Stated exercise →
Copy the part of the material below that opens with the line containing "has height=771, width=1568." and closes with the last line of the material. Swap "dropdown" for "drop-down" and leave everything else unchanged.

--- begin Dataset extract ---

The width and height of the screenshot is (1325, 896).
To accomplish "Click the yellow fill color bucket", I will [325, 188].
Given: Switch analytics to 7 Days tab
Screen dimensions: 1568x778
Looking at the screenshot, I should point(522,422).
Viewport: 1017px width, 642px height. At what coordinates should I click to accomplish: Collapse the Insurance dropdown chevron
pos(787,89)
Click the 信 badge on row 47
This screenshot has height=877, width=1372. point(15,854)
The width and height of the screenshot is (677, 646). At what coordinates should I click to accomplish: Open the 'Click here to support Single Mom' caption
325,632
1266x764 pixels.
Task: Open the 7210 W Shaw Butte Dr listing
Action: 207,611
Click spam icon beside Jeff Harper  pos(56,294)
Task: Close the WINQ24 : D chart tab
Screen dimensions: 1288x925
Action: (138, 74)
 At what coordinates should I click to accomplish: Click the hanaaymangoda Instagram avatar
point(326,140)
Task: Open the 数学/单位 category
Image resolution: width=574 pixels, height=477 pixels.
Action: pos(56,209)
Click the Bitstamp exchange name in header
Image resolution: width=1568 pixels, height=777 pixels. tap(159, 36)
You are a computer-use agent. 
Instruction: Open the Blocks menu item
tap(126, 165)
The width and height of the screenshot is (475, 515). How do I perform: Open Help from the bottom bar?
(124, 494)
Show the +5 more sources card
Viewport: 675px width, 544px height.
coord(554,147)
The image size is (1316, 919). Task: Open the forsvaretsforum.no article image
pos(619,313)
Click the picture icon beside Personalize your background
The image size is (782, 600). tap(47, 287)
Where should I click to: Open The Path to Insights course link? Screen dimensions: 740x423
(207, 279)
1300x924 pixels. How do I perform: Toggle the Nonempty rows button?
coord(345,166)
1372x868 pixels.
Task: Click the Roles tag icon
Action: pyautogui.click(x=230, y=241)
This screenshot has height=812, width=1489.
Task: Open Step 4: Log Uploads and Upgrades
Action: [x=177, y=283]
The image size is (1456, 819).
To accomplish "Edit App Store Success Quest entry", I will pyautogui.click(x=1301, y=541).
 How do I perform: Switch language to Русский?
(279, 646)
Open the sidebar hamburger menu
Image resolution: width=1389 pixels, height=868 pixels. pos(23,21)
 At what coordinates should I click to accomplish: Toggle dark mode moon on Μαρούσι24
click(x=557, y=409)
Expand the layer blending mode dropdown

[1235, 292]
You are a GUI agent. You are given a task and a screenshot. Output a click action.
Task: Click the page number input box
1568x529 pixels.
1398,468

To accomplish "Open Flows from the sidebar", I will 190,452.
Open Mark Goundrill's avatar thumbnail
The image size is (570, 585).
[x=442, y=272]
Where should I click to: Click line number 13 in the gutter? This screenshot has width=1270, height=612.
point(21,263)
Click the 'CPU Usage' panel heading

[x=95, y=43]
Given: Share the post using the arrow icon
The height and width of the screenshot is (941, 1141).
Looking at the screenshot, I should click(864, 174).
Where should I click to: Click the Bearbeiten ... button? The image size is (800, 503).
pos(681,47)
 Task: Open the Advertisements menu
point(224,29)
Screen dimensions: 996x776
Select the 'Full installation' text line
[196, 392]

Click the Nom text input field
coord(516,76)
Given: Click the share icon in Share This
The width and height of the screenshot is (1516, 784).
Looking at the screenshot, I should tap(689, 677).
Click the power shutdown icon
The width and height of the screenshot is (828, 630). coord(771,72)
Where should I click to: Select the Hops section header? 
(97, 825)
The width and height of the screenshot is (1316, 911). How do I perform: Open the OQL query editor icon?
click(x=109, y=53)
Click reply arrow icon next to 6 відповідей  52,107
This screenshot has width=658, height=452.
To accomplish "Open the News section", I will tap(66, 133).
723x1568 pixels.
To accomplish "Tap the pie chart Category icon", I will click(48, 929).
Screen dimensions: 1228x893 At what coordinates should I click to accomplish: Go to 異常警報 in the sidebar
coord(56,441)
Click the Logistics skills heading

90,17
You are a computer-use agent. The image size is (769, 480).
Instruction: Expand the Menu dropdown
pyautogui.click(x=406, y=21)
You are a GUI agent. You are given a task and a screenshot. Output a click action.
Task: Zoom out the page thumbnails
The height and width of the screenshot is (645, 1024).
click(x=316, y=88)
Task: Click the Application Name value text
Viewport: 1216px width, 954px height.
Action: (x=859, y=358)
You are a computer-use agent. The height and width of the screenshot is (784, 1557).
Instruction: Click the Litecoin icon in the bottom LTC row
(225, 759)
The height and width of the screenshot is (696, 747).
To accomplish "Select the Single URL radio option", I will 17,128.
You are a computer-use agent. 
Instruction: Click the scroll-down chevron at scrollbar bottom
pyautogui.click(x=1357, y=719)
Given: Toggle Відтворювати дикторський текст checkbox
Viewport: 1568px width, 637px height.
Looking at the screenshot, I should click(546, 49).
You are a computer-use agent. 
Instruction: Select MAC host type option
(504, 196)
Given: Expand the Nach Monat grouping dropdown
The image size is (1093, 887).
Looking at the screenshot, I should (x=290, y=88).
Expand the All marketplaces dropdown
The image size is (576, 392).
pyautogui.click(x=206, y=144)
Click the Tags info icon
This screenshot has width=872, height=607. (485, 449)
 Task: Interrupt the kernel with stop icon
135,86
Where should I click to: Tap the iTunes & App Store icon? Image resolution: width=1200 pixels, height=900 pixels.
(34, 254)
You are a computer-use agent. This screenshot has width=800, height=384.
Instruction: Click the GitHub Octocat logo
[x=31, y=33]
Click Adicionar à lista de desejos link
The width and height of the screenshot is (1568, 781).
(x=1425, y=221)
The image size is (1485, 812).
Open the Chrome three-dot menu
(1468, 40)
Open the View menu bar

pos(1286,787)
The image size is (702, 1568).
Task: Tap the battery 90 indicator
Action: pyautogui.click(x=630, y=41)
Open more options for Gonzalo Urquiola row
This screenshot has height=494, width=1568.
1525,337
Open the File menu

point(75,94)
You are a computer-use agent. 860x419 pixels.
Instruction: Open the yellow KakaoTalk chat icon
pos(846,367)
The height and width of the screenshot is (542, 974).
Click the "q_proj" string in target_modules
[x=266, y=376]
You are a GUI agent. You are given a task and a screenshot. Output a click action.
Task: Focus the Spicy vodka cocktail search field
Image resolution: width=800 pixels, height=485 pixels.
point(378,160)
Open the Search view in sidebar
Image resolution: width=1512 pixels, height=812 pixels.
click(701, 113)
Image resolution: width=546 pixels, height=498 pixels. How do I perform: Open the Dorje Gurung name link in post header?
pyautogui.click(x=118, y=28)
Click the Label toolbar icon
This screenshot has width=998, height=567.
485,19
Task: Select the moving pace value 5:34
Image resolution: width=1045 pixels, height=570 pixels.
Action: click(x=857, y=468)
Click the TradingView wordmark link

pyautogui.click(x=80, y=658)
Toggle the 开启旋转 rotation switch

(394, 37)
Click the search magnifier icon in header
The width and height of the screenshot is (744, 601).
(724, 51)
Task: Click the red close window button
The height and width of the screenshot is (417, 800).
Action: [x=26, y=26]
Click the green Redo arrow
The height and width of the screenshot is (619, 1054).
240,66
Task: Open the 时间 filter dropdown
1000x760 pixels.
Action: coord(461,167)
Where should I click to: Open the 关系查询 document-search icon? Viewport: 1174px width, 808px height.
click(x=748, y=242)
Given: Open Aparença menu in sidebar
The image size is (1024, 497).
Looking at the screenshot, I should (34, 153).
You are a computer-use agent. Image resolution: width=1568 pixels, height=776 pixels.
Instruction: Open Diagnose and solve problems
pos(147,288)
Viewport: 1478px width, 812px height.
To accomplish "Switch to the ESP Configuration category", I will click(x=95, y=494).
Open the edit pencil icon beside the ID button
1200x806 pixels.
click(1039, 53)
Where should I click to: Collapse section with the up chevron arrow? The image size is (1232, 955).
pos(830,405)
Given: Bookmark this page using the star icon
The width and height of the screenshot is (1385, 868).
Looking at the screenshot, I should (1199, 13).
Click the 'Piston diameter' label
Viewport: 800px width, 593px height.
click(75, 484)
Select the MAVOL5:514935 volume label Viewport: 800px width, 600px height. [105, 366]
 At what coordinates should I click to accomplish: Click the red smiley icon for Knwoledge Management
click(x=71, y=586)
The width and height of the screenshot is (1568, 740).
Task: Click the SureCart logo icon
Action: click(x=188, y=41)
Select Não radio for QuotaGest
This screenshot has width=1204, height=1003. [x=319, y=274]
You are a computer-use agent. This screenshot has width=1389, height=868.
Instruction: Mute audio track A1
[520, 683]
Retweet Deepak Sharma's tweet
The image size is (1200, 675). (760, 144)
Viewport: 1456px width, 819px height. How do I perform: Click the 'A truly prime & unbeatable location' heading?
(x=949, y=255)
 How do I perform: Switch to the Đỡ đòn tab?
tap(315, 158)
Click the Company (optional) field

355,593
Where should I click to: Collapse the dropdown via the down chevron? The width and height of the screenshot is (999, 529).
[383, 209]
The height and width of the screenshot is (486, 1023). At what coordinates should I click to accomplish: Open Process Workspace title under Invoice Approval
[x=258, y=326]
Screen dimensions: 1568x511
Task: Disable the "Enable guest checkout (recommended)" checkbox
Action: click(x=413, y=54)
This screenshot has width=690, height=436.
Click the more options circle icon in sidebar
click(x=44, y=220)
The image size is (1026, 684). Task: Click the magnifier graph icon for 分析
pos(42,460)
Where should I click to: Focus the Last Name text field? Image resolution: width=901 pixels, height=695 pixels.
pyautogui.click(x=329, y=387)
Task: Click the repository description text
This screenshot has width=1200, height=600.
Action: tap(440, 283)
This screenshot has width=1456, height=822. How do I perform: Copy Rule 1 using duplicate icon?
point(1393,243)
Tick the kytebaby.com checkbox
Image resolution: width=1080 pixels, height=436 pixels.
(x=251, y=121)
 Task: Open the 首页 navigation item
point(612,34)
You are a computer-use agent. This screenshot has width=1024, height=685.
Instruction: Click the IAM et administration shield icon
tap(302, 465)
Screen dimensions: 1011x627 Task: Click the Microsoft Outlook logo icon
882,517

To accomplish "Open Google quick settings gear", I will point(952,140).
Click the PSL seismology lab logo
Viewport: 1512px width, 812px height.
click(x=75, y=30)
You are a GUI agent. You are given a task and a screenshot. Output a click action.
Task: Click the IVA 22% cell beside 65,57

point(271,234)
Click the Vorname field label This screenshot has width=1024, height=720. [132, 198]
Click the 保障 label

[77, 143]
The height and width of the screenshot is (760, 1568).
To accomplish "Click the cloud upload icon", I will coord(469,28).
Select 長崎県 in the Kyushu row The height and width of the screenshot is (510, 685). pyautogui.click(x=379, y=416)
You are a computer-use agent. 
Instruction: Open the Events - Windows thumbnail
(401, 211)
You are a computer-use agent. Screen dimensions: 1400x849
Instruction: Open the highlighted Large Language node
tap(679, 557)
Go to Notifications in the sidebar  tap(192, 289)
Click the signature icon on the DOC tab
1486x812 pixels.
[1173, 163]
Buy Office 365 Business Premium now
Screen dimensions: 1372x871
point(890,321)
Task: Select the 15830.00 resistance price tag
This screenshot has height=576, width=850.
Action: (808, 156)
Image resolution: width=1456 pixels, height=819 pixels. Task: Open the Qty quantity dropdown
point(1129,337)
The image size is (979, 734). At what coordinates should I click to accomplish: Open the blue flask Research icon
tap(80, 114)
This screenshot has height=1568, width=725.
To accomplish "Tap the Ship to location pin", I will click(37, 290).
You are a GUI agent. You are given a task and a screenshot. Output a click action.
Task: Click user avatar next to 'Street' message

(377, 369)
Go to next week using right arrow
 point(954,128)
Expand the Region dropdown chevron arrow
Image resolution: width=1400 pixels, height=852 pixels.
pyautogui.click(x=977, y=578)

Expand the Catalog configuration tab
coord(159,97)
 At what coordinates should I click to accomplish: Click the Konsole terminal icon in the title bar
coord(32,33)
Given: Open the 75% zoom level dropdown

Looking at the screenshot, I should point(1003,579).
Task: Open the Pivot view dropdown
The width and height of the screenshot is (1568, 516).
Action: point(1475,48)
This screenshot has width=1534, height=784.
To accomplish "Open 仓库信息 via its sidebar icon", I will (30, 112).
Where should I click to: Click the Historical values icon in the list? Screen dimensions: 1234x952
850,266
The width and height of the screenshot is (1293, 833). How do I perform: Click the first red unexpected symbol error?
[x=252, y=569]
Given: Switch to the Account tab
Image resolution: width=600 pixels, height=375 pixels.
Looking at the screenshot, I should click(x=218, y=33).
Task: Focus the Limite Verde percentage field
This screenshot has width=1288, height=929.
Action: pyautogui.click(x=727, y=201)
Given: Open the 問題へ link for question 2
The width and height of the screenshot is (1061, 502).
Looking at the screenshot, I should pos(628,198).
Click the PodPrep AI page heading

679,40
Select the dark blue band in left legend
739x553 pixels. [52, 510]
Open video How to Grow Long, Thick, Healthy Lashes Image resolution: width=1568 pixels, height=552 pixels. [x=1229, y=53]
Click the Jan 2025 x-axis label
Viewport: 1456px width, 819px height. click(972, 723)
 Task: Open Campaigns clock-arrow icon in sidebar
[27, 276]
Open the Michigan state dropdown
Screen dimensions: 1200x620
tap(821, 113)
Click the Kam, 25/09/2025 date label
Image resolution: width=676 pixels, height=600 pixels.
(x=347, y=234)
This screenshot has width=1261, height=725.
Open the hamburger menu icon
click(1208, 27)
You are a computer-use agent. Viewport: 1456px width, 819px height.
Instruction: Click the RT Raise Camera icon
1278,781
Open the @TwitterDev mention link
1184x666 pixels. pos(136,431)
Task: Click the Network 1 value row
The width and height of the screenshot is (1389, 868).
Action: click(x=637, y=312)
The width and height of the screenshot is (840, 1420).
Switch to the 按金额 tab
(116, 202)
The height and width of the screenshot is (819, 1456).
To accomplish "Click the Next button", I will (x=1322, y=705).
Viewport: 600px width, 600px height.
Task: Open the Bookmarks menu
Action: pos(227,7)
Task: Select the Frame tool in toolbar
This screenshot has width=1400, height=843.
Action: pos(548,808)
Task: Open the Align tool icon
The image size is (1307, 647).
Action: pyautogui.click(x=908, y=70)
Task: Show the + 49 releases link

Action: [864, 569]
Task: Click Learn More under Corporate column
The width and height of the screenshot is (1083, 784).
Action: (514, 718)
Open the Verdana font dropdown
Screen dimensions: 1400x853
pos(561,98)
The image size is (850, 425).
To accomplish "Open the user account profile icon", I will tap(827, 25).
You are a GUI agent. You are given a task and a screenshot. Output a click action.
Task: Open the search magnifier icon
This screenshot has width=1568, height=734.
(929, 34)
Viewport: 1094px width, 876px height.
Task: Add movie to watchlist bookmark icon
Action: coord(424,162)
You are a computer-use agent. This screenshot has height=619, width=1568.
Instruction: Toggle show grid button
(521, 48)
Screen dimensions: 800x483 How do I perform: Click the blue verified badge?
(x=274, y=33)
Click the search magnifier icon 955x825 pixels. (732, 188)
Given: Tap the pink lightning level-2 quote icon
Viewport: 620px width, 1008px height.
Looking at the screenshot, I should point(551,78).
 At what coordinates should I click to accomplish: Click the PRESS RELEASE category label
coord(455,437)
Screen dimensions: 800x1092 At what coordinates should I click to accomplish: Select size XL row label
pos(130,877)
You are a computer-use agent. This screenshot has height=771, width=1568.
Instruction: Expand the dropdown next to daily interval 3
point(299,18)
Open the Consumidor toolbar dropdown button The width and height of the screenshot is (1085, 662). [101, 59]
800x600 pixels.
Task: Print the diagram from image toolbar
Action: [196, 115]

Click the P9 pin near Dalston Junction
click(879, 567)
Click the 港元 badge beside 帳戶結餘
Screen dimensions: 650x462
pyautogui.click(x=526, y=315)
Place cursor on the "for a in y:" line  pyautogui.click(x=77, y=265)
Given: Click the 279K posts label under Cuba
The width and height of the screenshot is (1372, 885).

--- end Dataset extract ---

Expected answer →
You are a computer-use agent. This screenshot has height=771, width=1568.
Instruction: Expand the drop-down next to daily interval 3
point(299,18)
Open the Consumidor toolbar drop-down button The width and height of the screenshot is (1085, 662). [101, 59]
800x600 pixels.
Task: Print the diagram from image toolbar
Action: [196, 115]

Click the P9 pin near Dalston Junction
click(879, 567)
Click the 港元 badge beside 帳戶結餘
Screen dimensions: 650x462
pyautogui.click(x=526, y=315)
Place cursor on the "for a in y:" line  pyautogui.click(x=77, y=265)
Given: Click the 279K posts label under Cuba
The width and height of the screenshot is (1372, 885).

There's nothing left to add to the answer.